Associate Professor of Molecular & Cell Biology Dr. Eva Helmerhorst has received an NIH Independent Scientist Award (K02) in the form of a five-year salary award of $75,000. The funding comes from the National Institute of Allergy and Infectious Diseases (NIAID) and began June 15, 2013.
According to the NIAID website, “The K02 is intended to foster the development of outstanding scientists and enable them to expand their potential to make significant contributions to their field of research.”
Dr. Helmerhorst said, regarding the award:
While this is a salary award to me, of course, the project involves some very distinguished physicians and investigators, and it is really the team that makes this project successful. I would like to recognize Drs. Detlef Schuppan, Ciaran Kelly, and Dan Leffler at the Beth Israel Deaconess Medical Center, Dr. Floyd Dewhirst at the Forsyth Institute, and Dr. Frank Oppenheim at GSDM.
Dr. Helmerhorst’s research centers on the role of saliva in gastrointestinal health and disease. Her team found that saliva contains enzymes that can cleave gluten. Gluten is not tolerated by people who suffer from celiac disease. Because there is no true therapy for celiac disease at this time, people with the disease must eliminate gluten from their diet. Research from Dr. Helmerhorst’s lab has shown that the gluten-degrading enzyme activities in saliva are derived from bacteria that degrade gluten into smaller fragments. Thus, her research team is working to see if there is a potential therapeutic application for these newly discovered bacteria and their enzymes in the treatment of celiac disease.

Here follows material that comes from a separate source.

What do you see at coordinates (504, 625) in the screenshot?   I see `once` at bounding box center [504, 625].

In April 2013, Dr. Helmerhorst published on the findings in the publication Clinical Microbiology and Infectious Diseases in an article titled “The cultivable human oral gluten-degrading microbiome and its potential implications in celiac disease and gluten sensitivity.”

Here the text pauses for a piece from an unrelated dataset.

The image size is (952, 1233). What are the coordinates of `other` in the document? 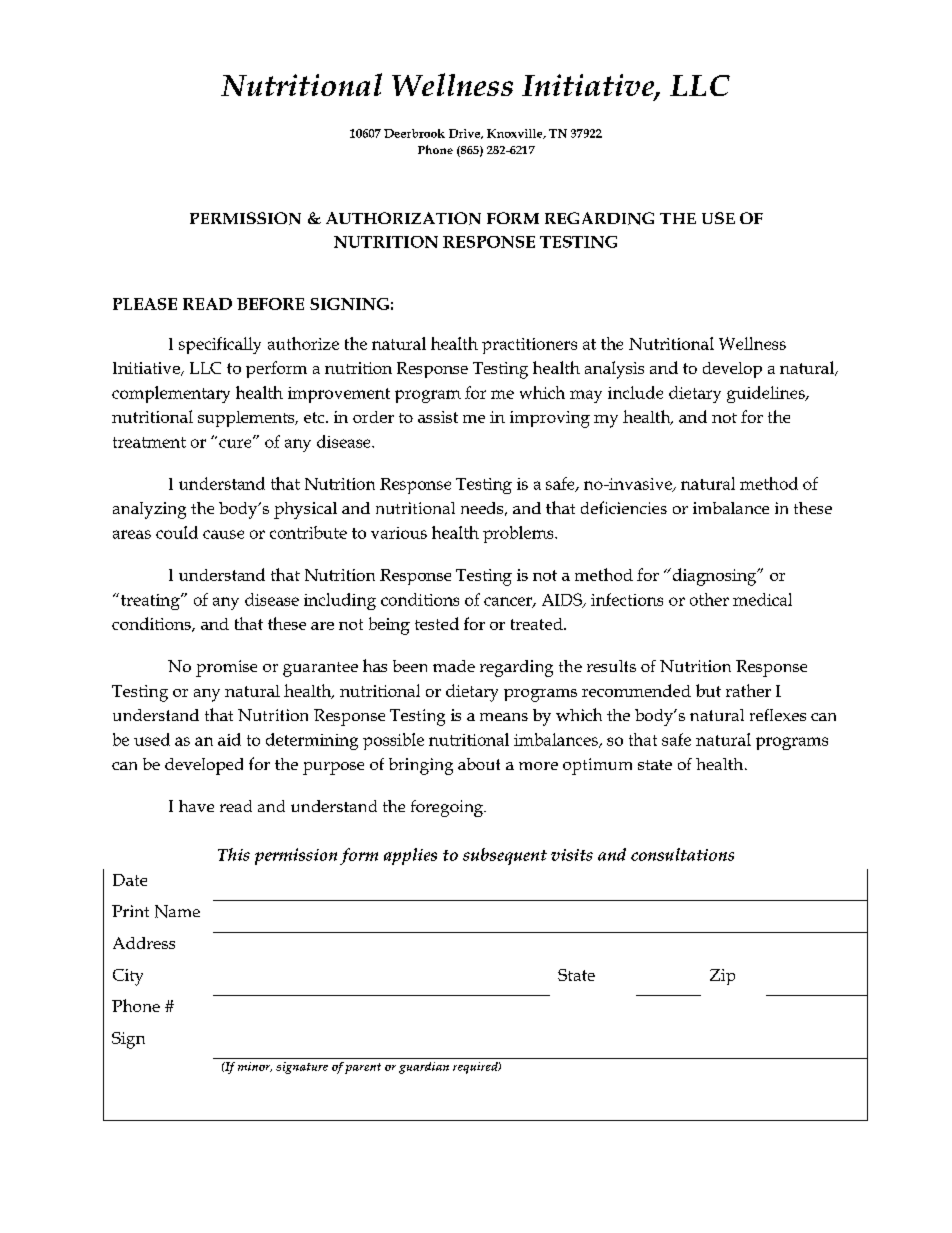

Dr. Helmerhorst gave a lecture on the same topic on June 10, 2013, as an invited speaker at the Gordon Conference in Mucosal Health and Disease. The title of the lecture was “Oral microbial enzymes and their potential application in celiac disease.”
Said Dean Jeffrey W. Hutter, “Congratulations to Dr. Helmerhorst on her funding award. As an outstanding researcher, Dr. Helmerhorst advances the mission of the Boston University Henry M. Goldman School of Dental Medicine to promote excellence in research to improve the overall health of the global population.”